[Stored records]
[Start of Attachment]

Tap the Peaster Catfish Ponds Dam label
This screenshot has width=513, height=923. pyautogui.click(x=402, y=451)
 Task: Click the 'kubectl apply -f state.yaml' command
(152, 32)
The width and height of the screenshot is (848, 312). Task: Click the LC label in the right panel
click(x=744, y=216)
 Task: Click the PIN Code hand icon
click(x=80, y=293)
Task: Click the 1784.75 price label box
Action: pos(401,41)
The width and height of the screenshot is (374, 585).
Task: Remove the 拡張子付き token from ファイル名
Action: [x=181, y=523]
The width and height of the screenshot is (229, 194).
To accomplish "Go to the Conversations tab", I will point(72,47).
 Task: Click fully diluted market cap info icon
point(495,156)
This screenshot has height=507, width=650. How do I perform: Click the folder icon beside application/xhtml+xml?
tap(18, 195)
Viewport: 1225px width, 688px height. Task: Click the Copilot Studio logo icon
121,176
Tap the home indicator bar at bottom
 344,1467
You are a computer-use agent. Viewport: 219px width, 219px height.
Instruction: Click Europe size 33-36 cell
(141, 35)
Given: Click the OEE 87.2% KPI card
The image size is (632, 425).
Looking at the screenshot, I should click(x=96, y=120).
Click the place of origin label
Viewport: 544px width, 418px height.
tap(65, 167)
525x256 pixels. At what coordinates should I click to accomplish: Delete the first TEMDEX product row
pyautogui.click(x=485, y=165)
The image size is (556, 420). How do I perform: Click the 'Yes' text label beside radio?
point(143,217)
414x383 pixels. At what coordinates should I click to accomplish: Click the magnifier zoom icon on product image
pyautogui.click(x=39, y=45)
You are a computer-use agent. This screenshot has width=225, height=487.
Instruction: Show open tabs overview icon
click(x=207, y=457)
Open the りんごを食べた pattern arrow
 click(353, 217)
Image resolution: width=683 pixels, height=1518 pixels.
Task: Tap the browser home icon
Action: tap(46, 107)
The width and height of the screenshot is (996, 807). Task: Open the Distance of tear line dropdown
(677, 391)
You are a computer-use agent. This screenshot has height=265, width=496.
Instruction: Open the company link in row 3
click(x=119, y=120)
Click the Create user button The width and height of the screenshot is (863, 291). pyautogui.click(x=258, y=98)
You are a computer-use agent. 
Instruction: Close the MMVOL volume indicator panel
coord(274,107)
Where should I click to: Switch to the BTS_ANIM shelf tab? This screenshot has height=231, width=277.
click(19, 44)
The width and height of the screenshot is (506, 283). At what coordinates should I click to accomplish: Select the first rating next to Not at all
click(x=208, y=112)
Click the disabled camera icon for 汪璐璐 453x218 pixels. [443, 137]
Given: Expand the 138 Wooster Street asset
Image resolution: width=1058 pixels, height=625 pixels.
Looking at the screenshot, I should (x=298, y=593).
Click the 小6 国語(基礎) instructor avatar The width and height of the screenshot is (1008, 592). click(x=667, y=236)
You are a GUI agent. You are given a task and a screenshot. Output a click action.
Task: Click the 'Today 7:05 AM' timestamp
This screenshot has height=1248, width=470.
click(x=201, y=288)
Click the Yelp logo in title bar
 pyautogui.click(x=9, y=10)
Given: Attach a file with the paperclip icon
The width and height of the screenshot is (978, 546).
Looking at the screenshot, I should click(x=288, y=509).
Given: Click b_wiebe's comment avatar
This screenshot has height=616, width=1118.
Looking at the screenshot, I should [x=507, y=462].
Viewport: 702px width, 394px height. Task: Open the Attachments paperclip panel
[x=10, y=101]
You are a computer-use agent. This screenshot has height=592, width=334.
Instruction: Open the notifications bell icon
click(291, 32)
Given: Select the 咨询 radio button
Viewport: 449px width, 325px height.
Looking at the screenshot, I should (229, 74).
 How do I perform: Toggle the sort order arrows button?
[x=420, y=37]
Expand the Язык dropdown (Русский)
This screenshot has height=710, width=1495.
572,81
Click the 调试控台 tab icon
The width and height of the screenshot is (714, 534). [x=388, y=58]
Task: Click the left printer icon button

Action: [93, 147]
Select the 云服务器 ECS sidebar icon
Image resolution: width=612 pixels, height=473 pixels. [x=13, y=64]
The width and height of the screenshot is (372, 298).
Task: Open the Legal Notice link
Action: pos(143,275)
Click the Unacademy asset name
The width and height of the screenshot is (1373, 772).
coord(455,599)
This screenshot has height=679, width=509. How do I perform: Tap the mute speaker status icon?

[End of Attachment]

_Your goal_: Each record is to be restated word for word.

_Response for this exercise_:
Tap the Peaster Catfish Ponds Dam label
This screenshot has width=513, height=923. pyautogui.click(x=402, y=451)
 Task: Click the 'kubectl apply -f state.yaml' command
(152, 32)
The width and height of the screenshot is (848, 312). Task: Click the LC label in the right panel
click(x=744, y=216)
 Task: Click the PIN Code hand icon
click(x=80, y=293)
Task: Click the 1784.75 price label box
Action: pos(401,41)
The width and height of the screenshot is (374, 585).
Task: Remove the 拡張子付き token from ファイル名
Action: [x=181, y=523]
The width and height of the screenshot is (229, 194).
To accomplish "Go to the Conversations tab", I will point(72,47).
 Task: Click fully diluted market cap info icon
point(495,156)
This screenshot has height=507, width=650. How do I perform: Click the folder icon beside application/xhtml+xml?
tap(18, 195)
Viewport: 1225px width, 688px height. Task: Click the Copilot Studio logo icon
121,176
Tap the home indicator bar at bottom
 344,1467
You are a computer-use agent. Viewport: 219px width, 219px height.
Instruction: Click Europe size 33-36 cell
(141, 35)
Given: Click the OEE 87.2% KPI card
The image size is (632, 425).
Looking at the screenshot, I should click(x=96, y=120).
Click the place of origin label
Viewport: 544px width, 418px height.
tap(65, 167)
525x256 pixels. At what coordinates should I click to accomplish: Delete the first TEMDEX product row
pyautogui.click(x=485, y=165)
The image size is (556, 420). How do I perform: Click the 'Yes' text label beside radio?
point(143,217)
414x383 pixels. At what coordinates should I click to accomplish: Click the magnifier zoom icon on product image
pyautogui.click(x=39, y=45)
You are a computer-use agent. This screenshot has width=225, height=487.
Instruction: Show open tabs overview icon
click(x=207, y=457)
Open the りんごを食べた pattern arrow
 click(353, 217)
Image resolution: width=683 pixels, height=1518 pixels.
Task: Tap the browser home icon
Action: tap(46, 107)
The width and height of the screenshot is (996, 807). Task: Open the Distance of tear line dropdown
(677, 391)
You are a computer-use agent. This screenshot has height=265, width=496.
Instruction: Open the company link in row 3
click(x=119, y=120)
Click the Create user button The width and height of the screenshot is (863, 291). pyautogui.click(x=258, y=98)
You are a computer-use agent. 
Instruction: Close the MMVOL volume indicator panel
coord(274,107)
Where should I click to: Switch to the BTS_ANIM shelf tab? This screenshot has height=231, width=277.
click(19, 44)
The width and height of the screenshot is (506, 283). At what coordinates should I click to accomplish: Select the first rating next to Not at all
click(x=208, y=112)
Click the disabled camera icon for 汪璐璐 453x218 pixels. [443, 137]
Given: Expand the 138 Wooster Street asset
Image resolution: width=1058 pixels, height=625 pixels.
Looking at the screenshot, I should (x=298, y=593).
Click the 小6 国語(基礎) instructor avatar The width and height of the screenshot is (1008, 592). click(x=667, y=236)
You are a GUI agent. You are given a task and a screenshot. Output a click action.
Task: Click the 'Today 7:05 AM' timestamp
This screenshot has height=1248, width=470.
click(x=201, y=288)
Click the Yelp logo in title bar
 pyautogui.click(x=9, y=10)
Given: Attach a file with the paperclip icon
The width and height of the screenshot is (978, 546).
Looking at the screenshot, I should click(x=288, y=509).
Given: Click b_wiebe's comment avatar
This screenshot has height=616, width=1118.
Looking at the screenshot, I should [x=507, y=462].
Viewport: 702px width, 394px height. Task: Open the Attachments paperclip panel
[x=10, y=101]
You are a computer-use agent. This screenshot has height=592, width=334.
Instruction: Open the notifications bell icon
click(291, 32)
Given: Select the 咨询 radio button
Viewport: 449px width, 325px height.
Looking at the screenshot, I should (229, 74).
 How do I perform: Toggle the sort order arrows button?
[x=420, y=37]
Expand the Язык dropdown (Русский)
This screenshot has height=710, width=1495.
572,81
Click the 调试控台 tab icon
The width and height of the screenshot is (714, 534). [x=388, y=58]
Task: Click the left printer icon button

Action: [93, 147]
Select the 云服务器 ECS sidebar icon
Image resolution: width=612 pixels, height=473 pixels. [x=13, y=64]
The width and height of the screenshot is (372, 298).
Task: Open the Legal Notice link
Action: pos(143,275)
Click the Unacademy asset name
The width and height of the screenshot is (1373, 772).
coord(455,599)
This screenshot has height=679, width=509. How do I perform: Tap the mute speaker status icon?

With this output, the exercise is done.